There is an urgent need for a suite of measures that will ensure full disclosure on just exactly what sums of money the State is pumping into the huge NGO (Non-Governmental Organisations) sector, with one Cllr describing them today as a ‘shadow cabinet’.

Aontú Cllr Emer Tóibín is calling for urgent reform of the multi million euro  sector ,to  ‘ ensure accountability and transparency ‘around what she says are ‘quasi political departments ‘ who wield  ‘huge powers but have absolutely no mandate from the people”.

She says she wants to see an end to State dependence on organisations that are effectively doing the government’s work without democratic accountability.

“In recent years, vast sums of taxpayer money have flowed into NGOs and quangos that are now effectively shaping national policy from behind the scenes.

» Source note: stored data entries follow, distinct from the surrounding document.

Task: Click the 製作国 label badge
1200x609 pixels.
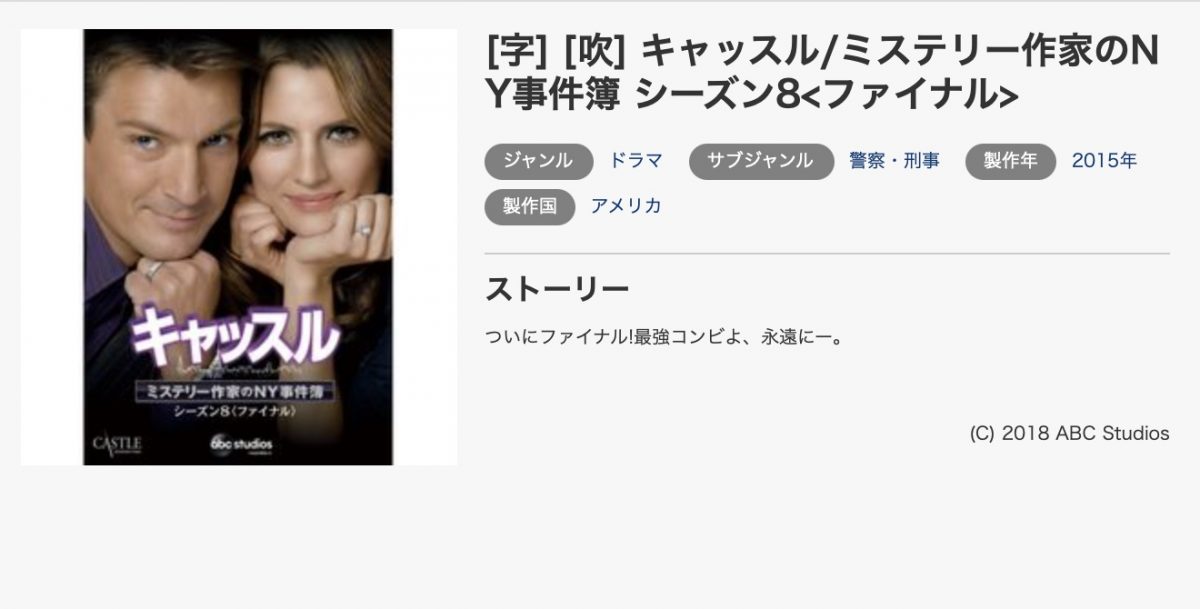Action: click(530, 206)
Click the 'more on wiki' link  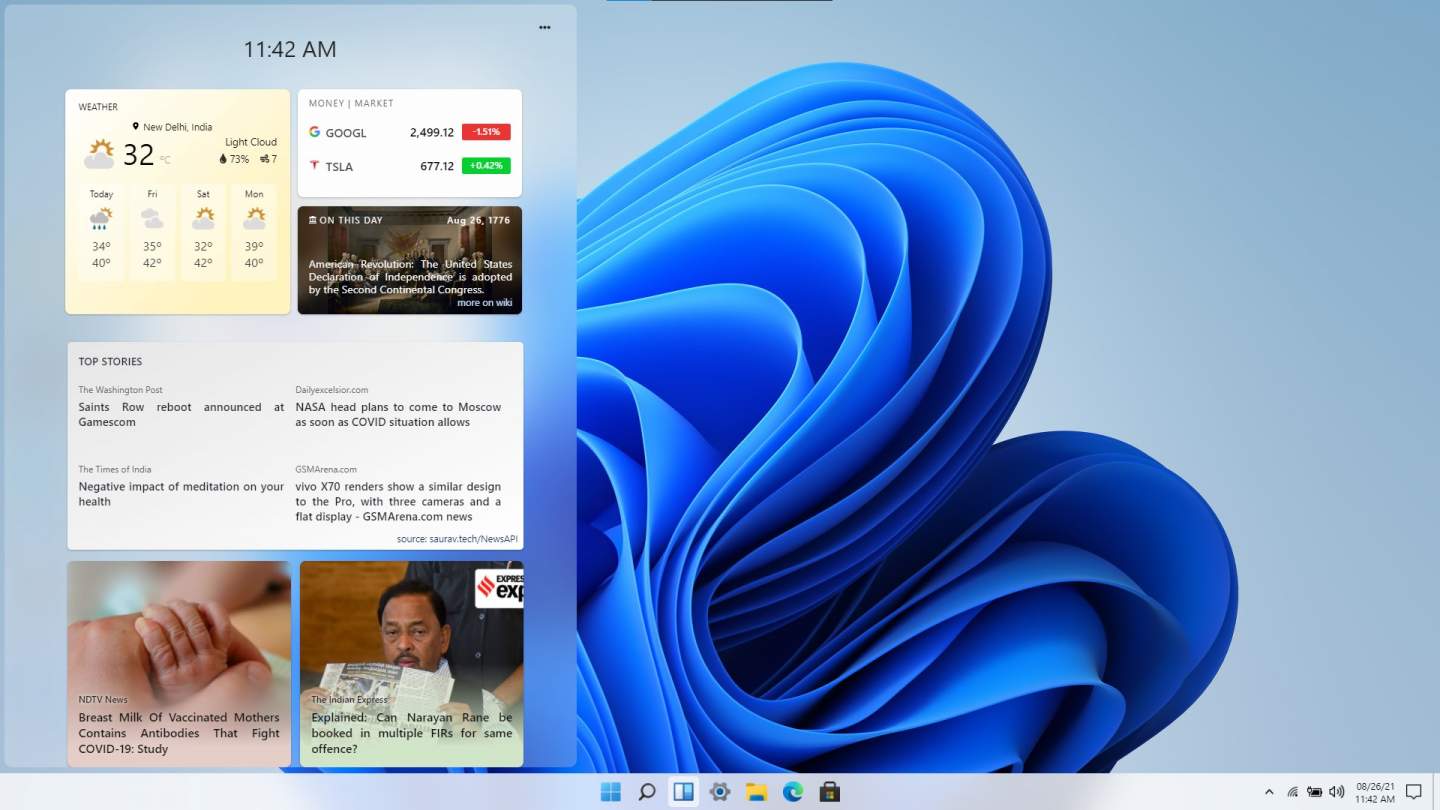[x=484, y=303]
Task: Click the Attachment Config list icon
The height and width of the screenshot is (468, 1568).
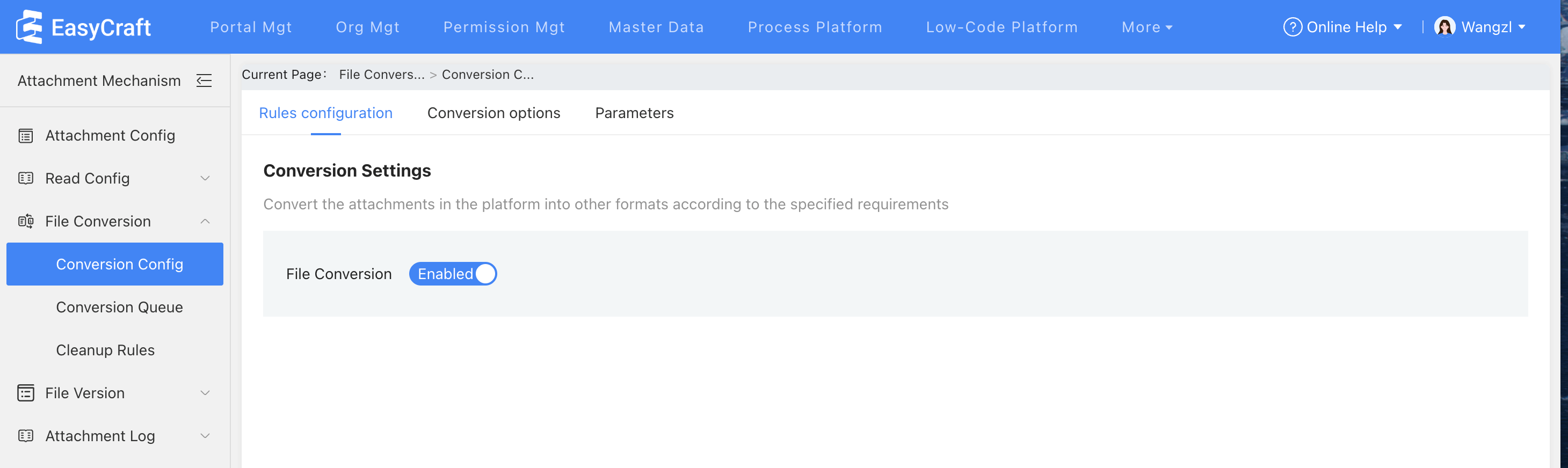Action: click(26, 136)
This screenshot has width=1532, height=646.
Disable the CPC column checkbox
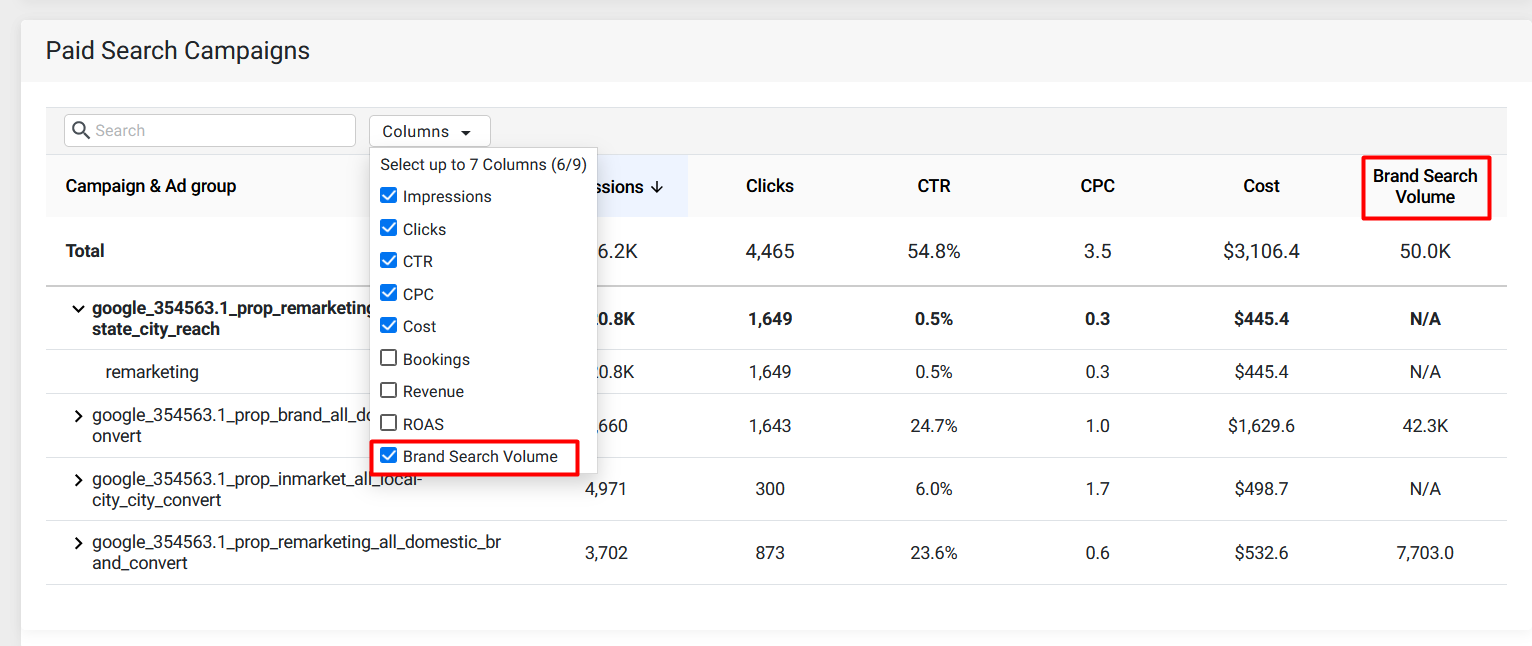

These groups have absolutely NO mandate whatsoever from the people and yet they have the ear of government in a way that ordinary citizens and communities simply do not. Not only is this totally undemocratic it is deeply worrying – There is a glaring lack of oversight and accountability .

This is all the more so since Benefacts, which previously centralised nonprofit financial data, ceased operations in 2022 — as this removed a critical layer of transparency.

It is quite incredible that while frontline services – health, housing, disability supports, and education – remain overstretched, underfunded and failing families, government after government continues to channel hundreds of millions of euro annually into a network of NGOs, many of which duplicate state functions or actively lobby ministers for policy changes that the public never voted for.

This is not a question of charities doing good work in local communities – many do. The problem is that the State has outsourced its responsibilities to a parallel structure that answers to nobody but itself. In effect, we now have two governments in this country: the elected one, and the shadow one,” Cllr Tóibín said.

She added: “Citizens who try to get answers from a government department face stone wall, endless emails signed off by anonymous ‘teams,’ and hours on hold. But if you are a well-funded NGO with a Dublin office, you get in the door of every department, every time. That is not democracy – it is capture.”

“The people of Ireland deserve a government that serves them directly, not one that hides behind a network of NGOs and quangos. Taxpayers fund this system, and they have a right to know if it is working in their best interests – or just in the interests of those who run it.”